The next way Intel is combating heat is simple: make less of it whenever possible. By taking a page from ARM processor designs Intel’ latest mainstream CPUs no longer consist of all the same core types. Instead, they are broken down into two separate and distinct types: efficient ‘e-core’ cores, and performance oriented ‘p-cores’ cores. The P-cores are basically what was supposed to be the ‘tock’ to the 11th generations 10nm design, and the e-cores are actually next gen ‘Atom’ cores.
Of the two core types in this hybrid architecture the “Gracemont” Atom cores are the most intriguing. This is not because of rumors of Intel using ‘ARM’ cores… as they are not ARM based cores. They are x64 cores. Instead, their inclusion is intriguing for the simple fact that the Atom CPU design philosophy is one of efficiency above all else… including computational power. That is a radically different philosophy than previous gen desktop CPUs. Basically, Atom CPUs are meant for ultra-low to low powered devices such as Network Attached Storage devices, routers, portable devices, and ‘System On a Chip” type devices where TDP (or “Processor Base Power” in latest Intel speak) requirements are for 10(ish) watts or less. Devices which typically run ARM SoC’s that Intel want manufacturers to convert over to Intel SoCs. Put bluntly Atom design is the antithesis of what desktop CPU’s are all about.

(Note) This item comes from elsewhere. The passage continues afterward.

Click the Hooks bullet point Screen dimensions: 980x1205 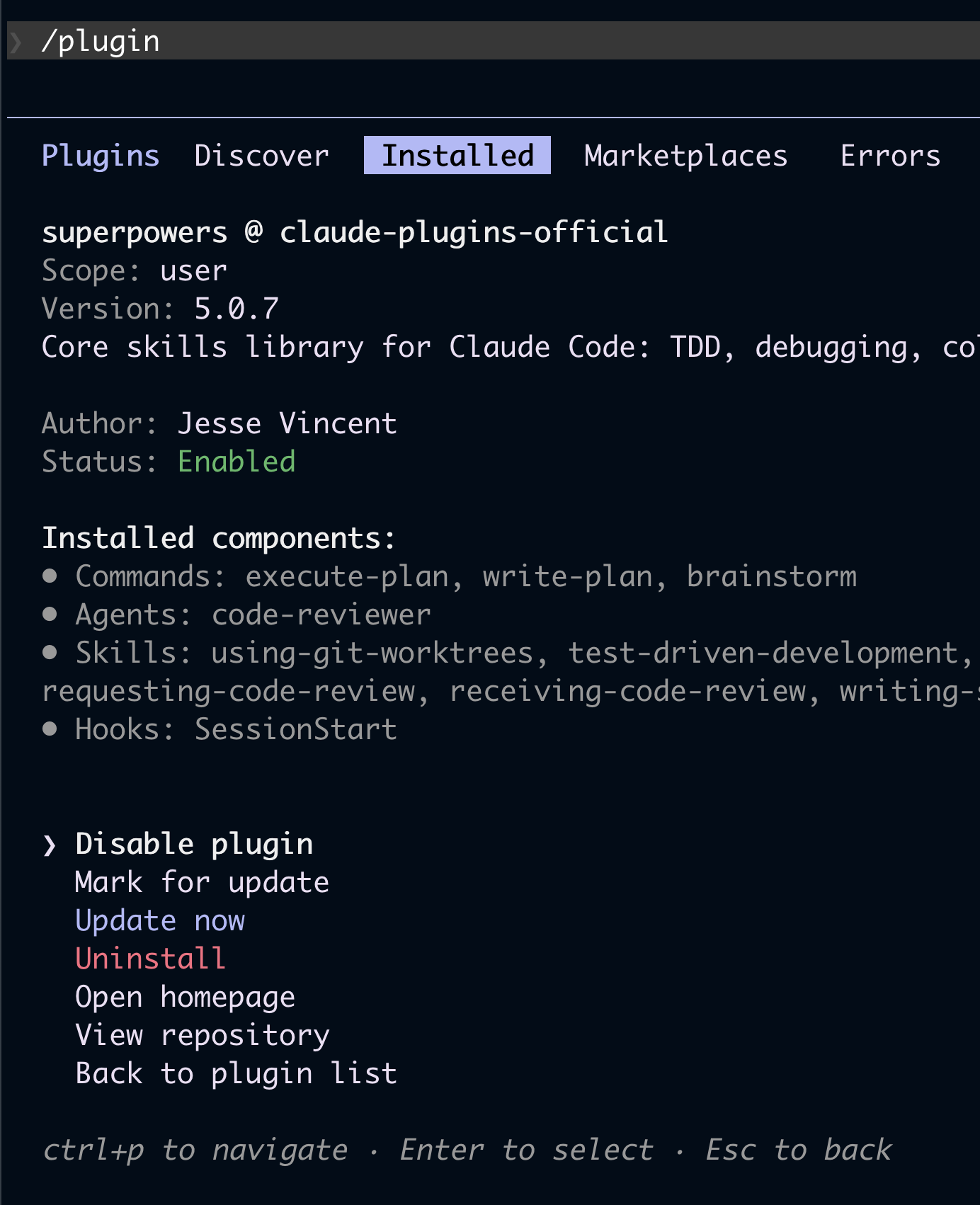[50, 729]
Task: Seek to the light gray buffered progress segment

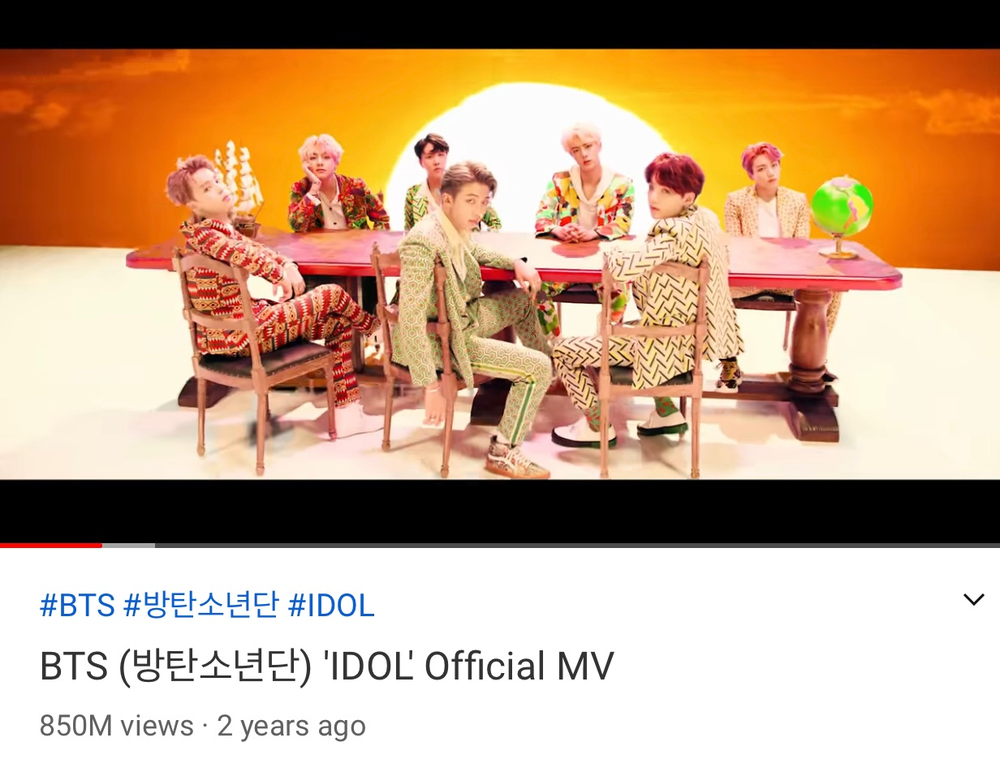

To be fair, these are not typical Atom cores. They replace the ‘Tremont’ design used in Intel’s actual first hybrid CPU design / trial run – ‘Lakefield’. As such they don’t have a 10watt Processor Base Power limit like those found in inside upcoming Android tablets or phones or etc. etc. Instead, their Processor Base Power is part and parcel of the entire Alder Lake Die package. Therefore, even though they may have a base frequency of 2.4GHz (12900k) or even 2.8GHz (12600K) those numbers don’t really mean anything. Sure, they will idle along at that (or lower) if they do not need more power to complete the task they have been assigned… but they can (and will) boost up to 3.2GHz (12900K) or even 3.7GHz (12600K). Equally important is these Atom cores are overclockable. Intel’s own XTU application can/will ‘one click’ overclock them along with the p-cores.
That is just the surface specifications as once you dig into them you realize that Intel has hot rodded them over previous Atom designs. Most blatant of all changes is Gracemont is the first to support AVX2 and even AVX-VNNI (Vector Neural Network Instructions for AVX). It even has 17 execution ports instead of the 12 in previous designs (though we doubt it is physically able to do 17 instructions concurrently). Beyond that however, Intel has bumped up the buffer size and buffed its capabilities. For instance, the reorder buffer size is now a whopping 256; instead of 64KB (32KB data + 32KB instruction) per core of L1 cache each of these have 96KB (64KB instruction + 32KB data) L1 Cache. Each 4-core block / module also has access to a shared 2MB of L2 cache… and most importantly of all the e-cores share the same 30MB L3 cache pool as the p-cores.